A vida é mesmo muito frágil…

hqdefault Em visita realizada num hospital, num leito de UTI qualquer, fiquei olhando as fragilidades diante da eternidade do acaso. Um acaso que as vezes me protege e as vezes me trai na demora do aprendizado.

Diante de tantas análises posso dizer que o que me torna frágil é a longevidade sem realizações ou a auto sabotagem do gozo.

Passo pelo tempo e tempo passa rápido, vou prorrogando meu futuro e quando ele chega minha fragilidade me consome por razões que minha razão desconhece ou não encara de frente!

Nessa visita que fiz, conversei com um amigo que me disse -”Quero viver mais 20 anos”. Depois de algumas risadas, já que estamos na casa dos 50, pensei se quero também viver mais 20 anos!

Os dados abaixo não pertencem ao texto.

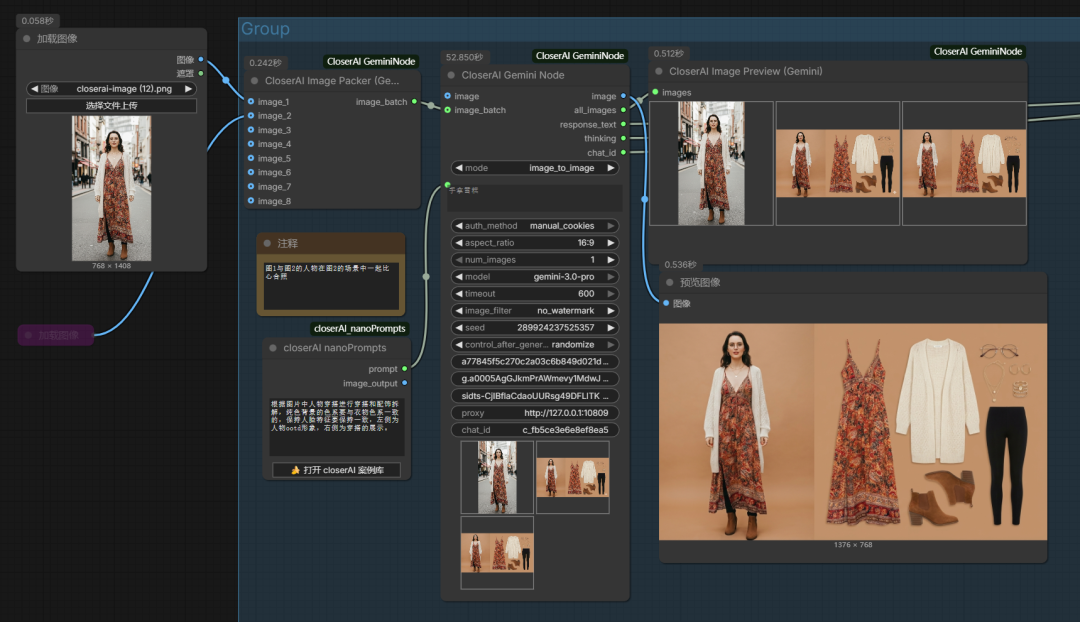
Task: Click the thinking output port on Gemini Node
Action: [x=623, y=139]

Aliás a pergunta correta seria Como quero viver por mais 20 anos?…

Posso me dar o direto de ter preguiça ou acordar tarde sem culpa

Posso deixar para amanhã ou deixar pra lá

Posso contar estrelas ao invés de contar os anos

Posso abrir mais as janelas e menos o fogão

Posso chorar mais, seja de tristeza, de alegria e sem vergonha

Posso amar mais sem cobranças padrões ou regras

Posso primeiro ir ao cinema antes de ir ao supermercado

Posso lavar a alma ao invés de lavar a louça da pia

Posso sair da rotina e bagunçar a minha vida ao invés de organizar a casa e as gavetas…

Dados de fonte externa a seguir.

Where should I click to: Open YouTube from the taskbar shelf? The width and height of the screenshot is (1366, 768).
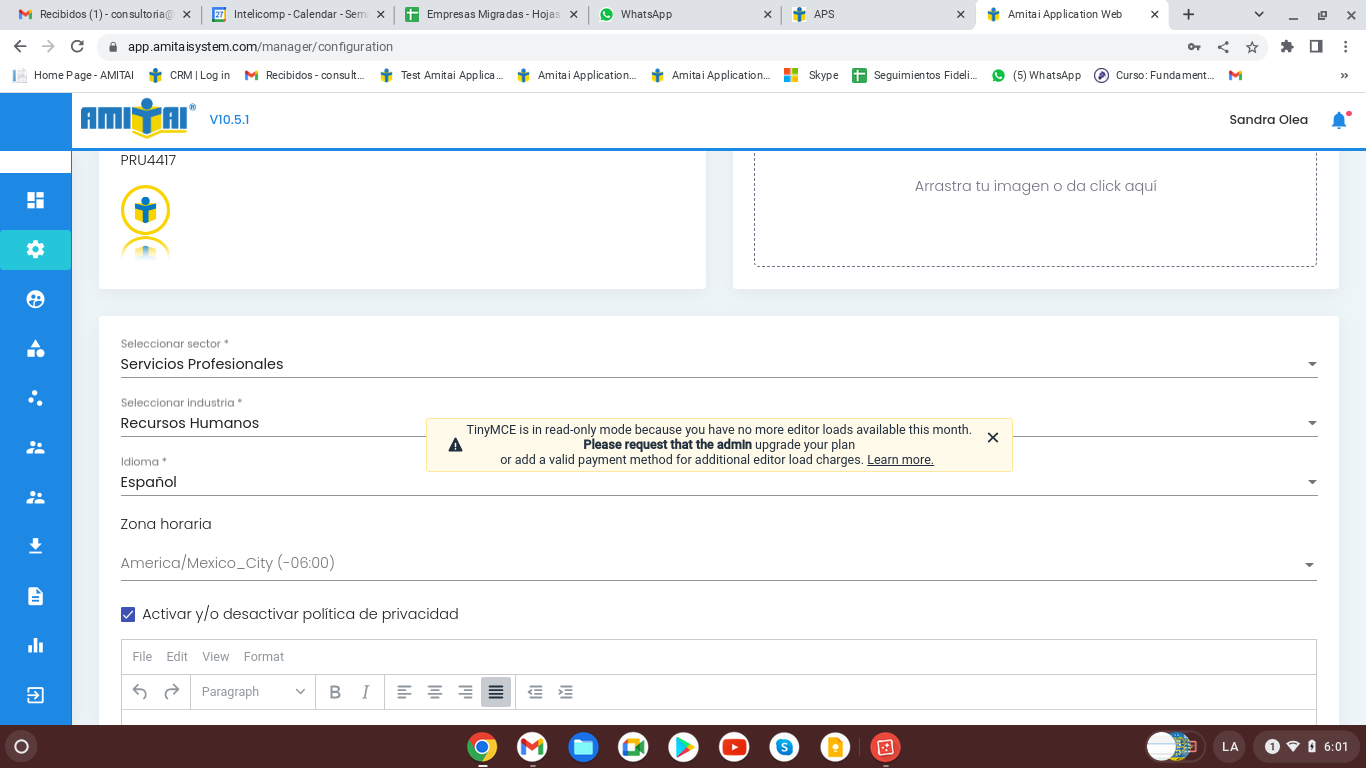click(734, 747)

Posso? Sim! Claro que posso, mas quero?? A escolha é minha e por isso não posso “subornar” a vida.

Minha irmã tem feito as contas do tempo e sendo otimista (coisa que ela é), acredita que também tem mais 20 anos pela frente, que na classificação dela é pouco e por isso optou em ser mais feliz do que ter sempre razão (frase que ela não cansa de repetir e que já virou uma filosofia de vida rsrsr…)

Nando Reis diz que “certeza é o chão do imóvel, prefiro as pernas que me movimentam”. E enquanto tenho tempo é melhor caminhar e assim tentar descobrir o sentido da vida. Estou chegando a conclusão que o sentido da vida deve ser a morte, por isso me sinto tão frágil frente a esse mistério! A vida é uma linha que me direciona seguir até o fim para depois recomeçar. A forma (ou formula) como percorro essa linha é o que me define. E quando olho a fragilidade de um corpo já vencendo as barreiras do tempo, volto a me questionar sobre a vida, na caminhada que venho fazendo para chegar de volta ao recomeço. Tenho certeza que o pensamento deixado pelo escritor e poeta Oscar Wilde, “A vida é muito importante para ser levada tão a serio”, é a mais pura verdade!

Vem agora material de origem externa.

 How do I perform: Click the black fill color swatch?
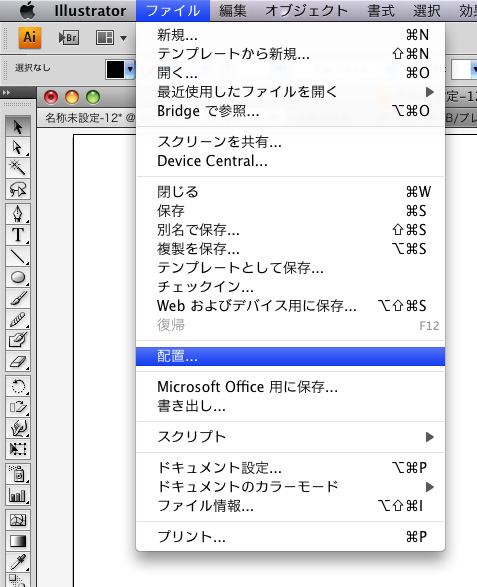(x=115, y=69)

Então por alguns segundos, imito Cazuza e arrisco a preferência por “toddy ao tédio”, porque quando a fragilidade do tempo me tocar não vou querer “luxo nem lixo, quero saúde para gozar no final” e não vou esperar uma próxima visita num hospital para acreditar nisso.

(maria ramos)

p.s. Quando terminei de escrever esse texto, fiquei sabendo da morte do meu ídolo David Bowie. É! A vida é mesmo muito frágil… e só por isso já valeria a pena conduzi-la com mais leveza.

 

2 ideias sobre “A vida é mesmo muito frágil…

  1. Linda musica diz tudo. Tudo o que não fazemos, pena pq mais tarde a vida cobra. E estou com a Rita, sempre falo essa frase. rsrsr Mas temos que seguir, como se diz: não dá para voltar. Até que seria bom, mas pensando bem, faria tudo de novo. Então para que voltar? Vou refletir muito ainda sobre esse texto. E falando em vida, esse ano vou receber uma vida, meu neto ou neta ainda não sei, mas uma vida que vem preencher mais a minha. Bjs

  2. que bom. a ideia é essa mesmo: refletir, mas não pirar rsrsr.. que noticia é essa? me conta depois em off. bjs.